### [Фрагмент документа]
Этот инцидент лишь усилил недовольство Чапмена его полутюремным существованием, позволявшим ему видеть тот Лондон, который он знал, но не быть частью его. Он потребовал встречи с Уинстоном, младшим братом, который, насколько он знал, служил в армии, однако ему сообщили, что, «согласно имеющейся информации, его брат в настоящее время находится в Индии» (что было неправдой). Как-то ночью он решил, выбравшись из окна дома на Креспини-Роуд, сбежать в Уэст-Энд, однако совесть не позволила ему сделать это, поскольку «это было бы не в интересах работы и его товарищей». Однако он скучал по старым друзьям и однажды попросил Рида найти Бетти Фармер. Рид не был уверен, ищет ли Чапмен этой встречи с амурными целями или просто хочет извиниться за то, что столь эффектно бросил ее в обеденной зале отеля на Джерси три года назад. Как и в других случаях, мотивы действий Чапмена было трудно разгадать: он был человеком, всегда оставлявшим для себя лазейки, от природы неспособным сделать ставку, не обеспечив достаточно надежной страховки. Однако последним следом Бетти Фармер было ее слезное заявление в полицию Джерси в 1939 году. Она исчезла. Рид решил, что это к лучшему. Эмоциональная жизнь Эдди и так была усложнена сверх всякой меры.

### [Рабочее задание]
Пожалуйста, ответьте по фрагменту о Чапмене: кого Чапмен однажды попросил Рида найти? Записи, приведенные далее, для работы не понадобятся.

### [Фрагмент набора данных]
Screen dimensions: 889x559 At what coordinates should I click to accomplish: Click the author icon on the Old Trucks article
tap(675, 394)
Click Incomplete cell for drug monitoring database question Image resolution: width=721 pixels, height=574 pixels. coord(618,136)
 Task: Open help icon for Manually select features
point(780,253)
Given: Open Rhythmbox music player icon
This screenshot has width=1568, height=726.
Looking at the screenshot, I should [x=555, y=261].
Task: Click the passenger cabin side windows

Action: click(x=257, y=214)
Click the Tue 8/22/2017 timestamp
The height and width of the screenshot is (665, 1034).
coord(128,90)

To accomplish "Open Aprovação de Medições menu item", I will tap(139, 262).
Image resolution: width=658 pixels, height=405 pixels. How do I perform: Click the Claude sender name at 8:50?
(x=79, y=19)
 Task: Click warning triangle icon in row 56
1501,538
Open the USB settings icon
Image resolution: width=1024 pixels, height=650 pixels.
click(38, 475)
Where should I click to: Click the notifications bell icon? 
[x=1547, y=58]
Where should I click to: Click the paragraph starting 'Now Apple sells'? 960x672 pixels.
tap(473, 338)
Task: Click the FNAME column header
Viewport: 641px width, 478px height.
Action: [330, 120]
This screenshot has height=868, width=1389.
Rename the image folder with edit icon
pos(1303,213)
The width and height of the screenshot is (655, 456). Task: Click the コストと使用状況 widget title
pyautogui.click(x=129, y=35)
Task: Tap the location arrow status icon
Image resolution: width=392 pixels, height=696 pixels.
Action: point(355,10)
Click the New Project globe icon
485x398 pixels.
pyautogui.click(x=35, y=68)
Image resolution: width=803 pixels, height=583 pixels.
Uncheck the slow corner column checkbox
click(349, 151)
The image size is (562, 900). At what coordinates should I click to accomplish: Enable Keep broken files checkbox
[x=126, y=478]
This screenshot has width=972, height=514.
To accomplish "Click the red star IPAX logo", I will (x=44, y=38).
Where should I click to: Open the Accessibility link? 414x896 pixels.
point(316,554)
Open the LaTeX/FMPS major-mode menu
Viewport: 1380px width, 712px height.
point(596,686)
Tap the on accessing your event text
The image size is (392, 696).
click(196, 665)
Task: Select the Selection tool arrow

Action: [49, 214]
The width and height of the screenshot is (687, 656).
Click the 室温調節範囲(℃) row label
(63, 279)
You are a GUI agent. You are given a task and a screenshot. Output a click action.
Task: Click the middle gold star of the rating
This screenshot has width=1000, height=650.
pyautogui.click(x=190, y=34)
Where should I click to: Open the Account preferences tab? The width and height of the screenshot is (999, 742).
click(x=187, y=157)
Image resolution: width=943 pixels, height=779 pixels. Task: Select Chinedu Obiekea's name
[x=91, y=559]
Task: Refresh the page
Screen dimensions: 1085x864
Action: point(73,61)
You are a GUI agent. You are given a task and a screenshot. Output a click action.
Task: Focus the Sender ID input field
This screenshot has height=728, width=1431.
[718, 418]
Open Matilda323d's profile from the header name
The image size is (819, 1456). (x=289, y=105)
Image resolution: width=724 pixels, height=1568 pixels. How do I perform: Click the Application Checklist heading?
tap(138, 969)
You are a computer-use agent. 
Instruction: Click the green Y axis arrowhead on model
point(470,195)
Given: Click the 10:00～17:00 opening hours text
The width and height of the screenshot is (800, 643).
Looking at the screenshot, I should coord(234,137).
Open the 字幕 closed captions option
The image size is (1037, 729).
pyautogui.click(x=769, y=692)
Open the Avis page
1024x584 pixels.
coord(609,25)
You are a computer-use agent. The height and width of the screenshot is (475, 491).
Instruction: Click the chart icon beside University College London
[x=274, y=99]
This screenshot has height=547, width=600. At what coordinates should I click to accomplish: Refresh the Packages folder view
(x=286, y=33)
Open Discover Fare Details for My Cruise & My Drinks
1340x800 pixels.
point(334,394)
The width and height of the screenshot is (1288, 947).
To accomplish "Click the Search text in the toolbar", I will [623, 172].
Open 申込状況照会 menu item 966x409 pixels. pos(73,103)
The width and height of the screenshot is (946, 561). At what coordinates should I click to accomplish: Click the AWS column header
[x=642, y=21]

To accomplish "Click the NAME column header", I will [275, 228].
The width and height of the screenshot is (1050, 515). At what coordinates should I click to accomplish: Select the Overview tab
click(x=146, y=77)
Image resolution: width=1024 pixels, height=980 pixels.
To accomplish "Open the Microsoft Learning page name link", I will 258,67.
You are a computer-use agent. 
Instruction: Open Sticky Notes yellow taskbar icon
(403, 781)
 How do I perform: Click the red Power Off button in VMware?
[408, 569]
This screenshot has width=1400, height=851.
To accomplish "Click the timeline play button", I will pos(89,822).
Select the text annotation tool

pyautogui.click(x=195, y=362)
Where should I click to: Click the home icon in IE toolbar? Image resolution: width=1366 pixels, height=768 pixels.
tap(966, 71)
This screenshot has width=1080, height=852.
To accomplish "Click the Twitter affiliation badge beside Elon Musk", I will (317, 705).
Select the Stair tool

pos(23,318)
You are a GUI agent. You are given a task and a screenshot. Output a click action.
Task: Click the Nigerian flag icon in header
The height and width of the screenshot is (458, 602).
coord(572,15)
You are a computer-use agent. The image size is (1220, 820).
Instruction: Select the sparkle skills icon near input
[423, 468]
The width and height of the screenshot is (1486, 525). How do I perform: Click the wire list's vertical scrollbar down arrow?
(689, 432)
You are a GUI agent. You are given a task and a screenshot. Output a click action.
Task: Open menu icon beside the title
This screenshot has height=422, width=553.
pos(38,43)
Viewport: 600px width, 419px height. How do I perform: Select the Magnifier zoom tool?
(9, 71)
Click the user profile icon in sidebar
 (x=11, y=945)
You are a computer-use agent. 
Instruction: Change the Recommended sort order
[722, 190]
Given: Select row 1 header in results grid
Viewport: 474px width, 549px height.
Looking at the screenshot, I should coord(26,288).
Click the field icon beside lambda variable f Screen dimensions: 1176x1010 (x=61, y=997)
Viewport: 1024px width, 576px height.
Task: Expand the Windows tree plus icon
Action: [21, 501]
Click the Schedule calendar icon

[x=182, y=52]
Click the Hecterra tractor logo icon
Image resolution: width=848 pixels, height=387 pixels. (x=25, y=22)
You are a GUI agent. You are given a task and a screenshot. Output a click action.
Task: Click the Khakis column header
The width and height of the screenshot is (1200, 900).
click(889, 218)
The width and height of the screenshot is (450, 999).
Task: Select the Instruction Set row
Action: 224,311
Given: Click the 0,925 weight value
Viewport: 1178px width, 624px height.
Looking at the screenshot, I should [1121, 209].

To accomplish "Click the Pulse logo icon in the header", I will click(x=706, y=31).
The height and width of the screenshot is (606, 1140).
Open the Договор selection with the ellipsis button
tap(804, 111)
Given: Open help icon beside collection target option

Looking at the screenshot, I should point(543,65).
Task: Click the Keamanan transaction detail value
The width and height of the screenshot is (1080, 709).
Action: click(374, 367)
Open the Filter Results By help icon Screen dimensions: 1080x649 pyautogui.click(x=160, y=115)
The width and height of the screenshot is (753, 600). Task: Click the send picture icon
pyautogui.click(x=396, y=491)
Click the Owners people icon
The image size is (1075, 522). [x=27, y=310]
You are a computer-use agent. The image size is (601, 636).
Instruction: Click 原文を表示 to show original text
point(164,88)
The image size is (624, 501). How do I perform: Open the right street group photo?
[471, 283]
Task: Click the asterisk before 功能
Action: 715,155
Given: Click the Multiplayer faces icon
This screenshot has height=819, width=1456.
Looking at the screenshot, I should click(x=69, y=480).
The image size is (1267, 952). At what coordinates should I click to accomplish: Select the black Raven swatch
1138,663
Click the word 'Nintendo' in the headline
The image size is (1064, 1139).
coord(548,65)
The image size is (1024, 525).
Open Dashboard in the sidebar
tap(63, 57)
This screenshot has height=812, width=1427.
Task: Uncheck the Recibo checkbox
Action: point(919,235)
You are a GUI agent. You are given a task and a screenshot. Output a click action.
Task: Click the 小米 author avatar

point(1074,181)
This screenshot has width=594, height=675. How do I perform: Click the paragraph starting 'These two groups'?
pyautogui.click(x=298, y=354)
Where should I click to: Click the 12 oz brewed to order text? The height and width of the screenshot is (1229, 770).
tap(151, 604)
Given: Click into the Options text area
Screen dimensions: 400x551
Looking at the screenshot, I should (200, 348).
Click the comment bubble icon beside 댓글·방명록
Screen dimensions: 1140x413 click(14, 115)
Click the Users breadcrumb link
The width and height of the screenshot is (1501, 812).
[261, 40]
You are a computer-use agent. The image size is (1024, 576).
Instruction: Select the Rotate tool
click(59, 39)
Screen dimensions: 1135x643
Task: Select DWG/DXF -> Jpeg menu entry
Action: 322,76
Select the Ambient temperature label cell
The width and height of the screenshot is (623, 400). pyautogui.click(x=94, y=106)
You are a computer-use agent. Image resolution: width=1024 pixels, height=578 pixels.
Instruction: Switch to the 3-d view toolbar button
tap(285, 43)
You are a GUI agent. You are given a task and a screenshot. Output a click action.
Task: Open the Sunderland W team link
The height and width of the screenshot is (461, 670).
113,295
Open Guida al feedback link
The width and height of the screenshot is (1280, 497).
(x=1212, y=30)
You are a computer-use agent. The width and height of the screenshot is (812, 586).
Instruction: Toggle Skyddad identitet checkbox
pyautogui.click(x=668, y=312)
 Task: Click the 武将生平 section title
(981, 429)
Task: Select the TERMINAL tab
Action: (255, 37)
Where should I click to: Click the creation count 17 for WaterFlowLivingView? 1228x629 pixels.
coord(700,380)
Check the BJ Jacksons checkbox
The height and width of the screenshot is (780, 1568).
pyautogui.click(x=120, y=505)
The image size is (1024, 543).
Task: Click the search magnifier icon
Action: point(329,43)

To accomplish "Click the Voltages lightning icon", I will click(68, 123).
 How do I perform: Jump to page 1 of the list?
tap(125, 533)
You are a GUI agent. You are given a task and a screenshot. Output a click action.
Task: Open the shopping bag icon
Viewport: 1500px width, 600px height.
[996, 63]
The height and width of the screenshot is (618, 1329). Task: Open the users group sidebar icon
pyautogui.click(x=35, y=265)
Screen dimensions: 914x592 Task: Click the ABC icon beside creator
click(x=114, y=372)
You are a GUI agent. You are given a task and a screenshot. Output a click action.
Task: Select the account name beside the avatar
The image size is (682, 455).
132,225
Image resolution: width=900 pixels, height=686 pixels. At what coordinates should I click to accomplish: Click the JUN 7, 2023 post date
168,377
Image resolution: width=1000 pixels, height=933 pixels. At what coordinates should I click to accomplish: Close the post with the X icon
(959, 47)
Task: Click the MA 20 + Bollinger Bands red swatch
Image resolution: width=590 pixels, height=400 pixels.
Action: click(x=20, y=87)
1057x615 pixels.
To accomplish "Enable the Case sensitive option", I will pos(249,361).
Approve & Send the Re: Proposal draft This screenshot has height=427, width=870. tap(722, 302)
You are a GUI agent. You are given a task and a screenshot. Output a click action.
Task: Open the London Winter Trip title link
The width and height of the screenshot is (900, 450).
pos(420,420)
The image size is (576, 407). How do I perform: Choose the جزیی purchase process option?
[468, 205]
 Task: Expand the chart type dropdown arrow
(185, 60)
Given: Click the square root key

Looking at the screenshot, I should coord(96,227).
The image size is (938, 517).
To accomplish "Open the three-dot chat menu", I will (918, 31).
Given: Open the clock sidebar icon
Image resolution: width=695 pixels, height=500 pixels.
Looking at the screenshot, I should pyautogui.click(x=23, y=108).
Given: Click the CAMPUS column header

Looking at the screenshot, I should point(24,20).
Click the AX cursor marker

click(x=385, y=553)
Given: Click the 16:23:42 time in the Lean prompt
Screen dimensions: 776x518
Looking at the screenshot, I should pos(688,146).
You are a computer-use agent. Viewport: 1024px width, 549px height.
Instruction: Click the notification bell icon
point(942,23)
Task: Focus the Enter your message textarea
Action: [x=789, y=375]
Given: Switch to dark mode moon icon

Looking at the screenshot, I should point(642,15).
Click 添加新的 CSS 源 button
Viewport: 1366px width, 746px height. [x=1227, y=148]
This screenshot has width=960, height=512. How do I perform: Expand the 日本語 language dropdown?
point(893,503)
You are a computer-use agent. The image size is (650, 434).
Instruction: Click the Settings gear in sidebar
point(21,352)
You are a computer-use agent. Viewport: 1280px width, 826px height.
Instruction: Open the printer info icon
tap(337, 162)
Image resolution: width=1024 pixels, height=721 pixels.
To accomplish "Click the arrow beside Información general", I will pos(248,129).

### [Ответ на задание]
Бетти Фармер.